マイナビDOCTOR 編集部からのコメント
これまで「2年に1度」だった薬価改定が、2021年度からは毎年になります。2019年には消費税率の改定に伴い、全品目の薬価改定があるためです。早くも厚労省では、改定する対象品目に応じて削減できる医療費の試算も示しています。

厚生労働省は22日に開催された中央社会保険医療協議会(中医協)の薬価専門部会に、通常2年に1度、市場実勢価格に応じて全品目の薬価を改定する現行の制度を見直して、2021年度から毎年改定を実施することなどを盛り込んだ薬価制度の抜本改革案を提示し、おおむね了承された。【君塚靖】
次回の薬価専門部会では、業界団体からヒアリングをする。そこでの議論などを踏まえて、厚労省は薬価制度の抜本改革の最終案を取りまとめ、総会に諮る予定だ。
16年12月20日の「薬価制度の抜本改革に向けた基本方針」に基づき、中医協の薬価専門部会は、今年1月から10月までの間にテーマごとの議論を続けてきた。そこでの検討結果を厚労省が、薬価制度の抜本改革案として取りまとめた。この中には、製薬会社の研究開発投資を促進するために新薬に高い薬価を付ける「新薬創出等加算」の見直しも盛り込まれた。
薬価の毎年改定については、19年10月に消費税率の引き上げが予定されており、19年度に全品目の薬価改定がある。このため、これまでのような、通常2年に1度の薬価改定とは別の毎年改定は、21年度が最初になる。そこでは、すべての医薬品卸から、大手事業者を含め調査対象を抽出し、全品目の薬価調査を実施する。

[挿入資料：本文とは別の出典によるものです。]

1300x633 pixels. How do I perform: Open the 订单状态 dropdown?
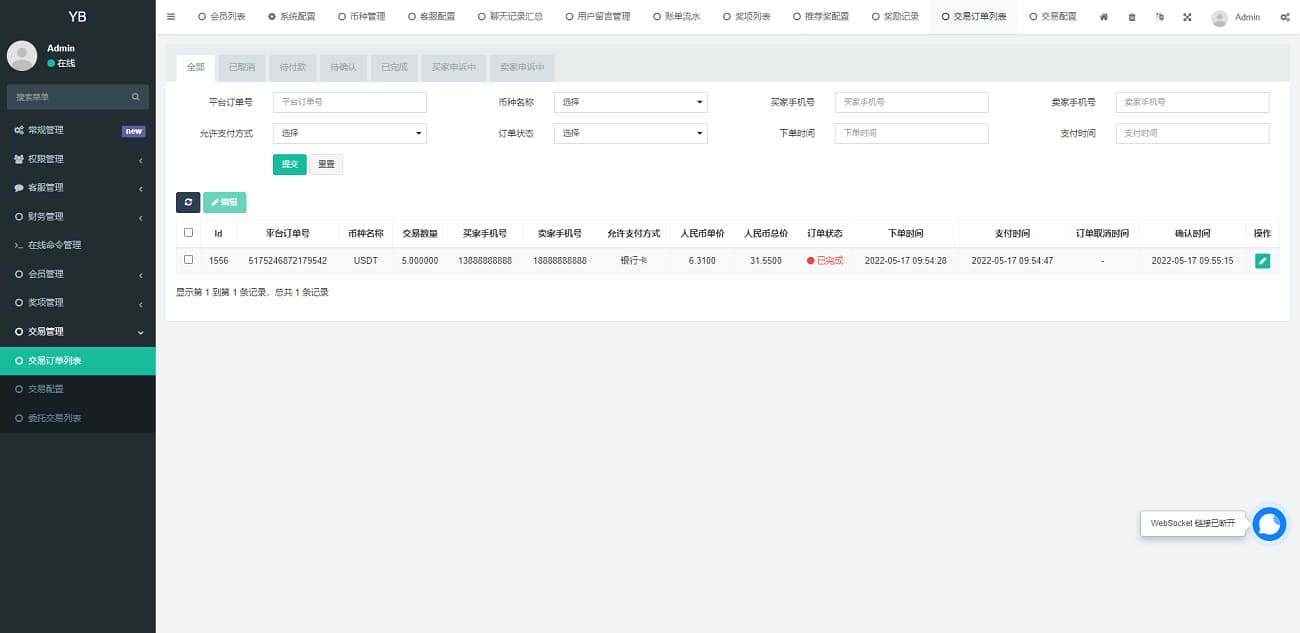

18年度から20年度まで連続で全品目の薬価改定があることから、その3年間の市場実勢価格の推移や薬価差の状況、医薬品卸、医療機関、薬局などの経営への影響を把握する必要があるため、21年度の毎年改定の具体的な対象範囲は、20年中に設定する。
薬価制度の抜本改革案に毎年改定を盛り込むのに当たり、厚労省は、改定する対象品目に応じて削減できる医療費の試算も示した。薬価に対して平均乖離率2.0倍以上(約3100品目、全品目の約2割)だと年500億-800億円程度にとどまるが、平均乖離率1倍以上(約8100品目、全品目の約5割)だと年1900億-2900億円程度になるとしている。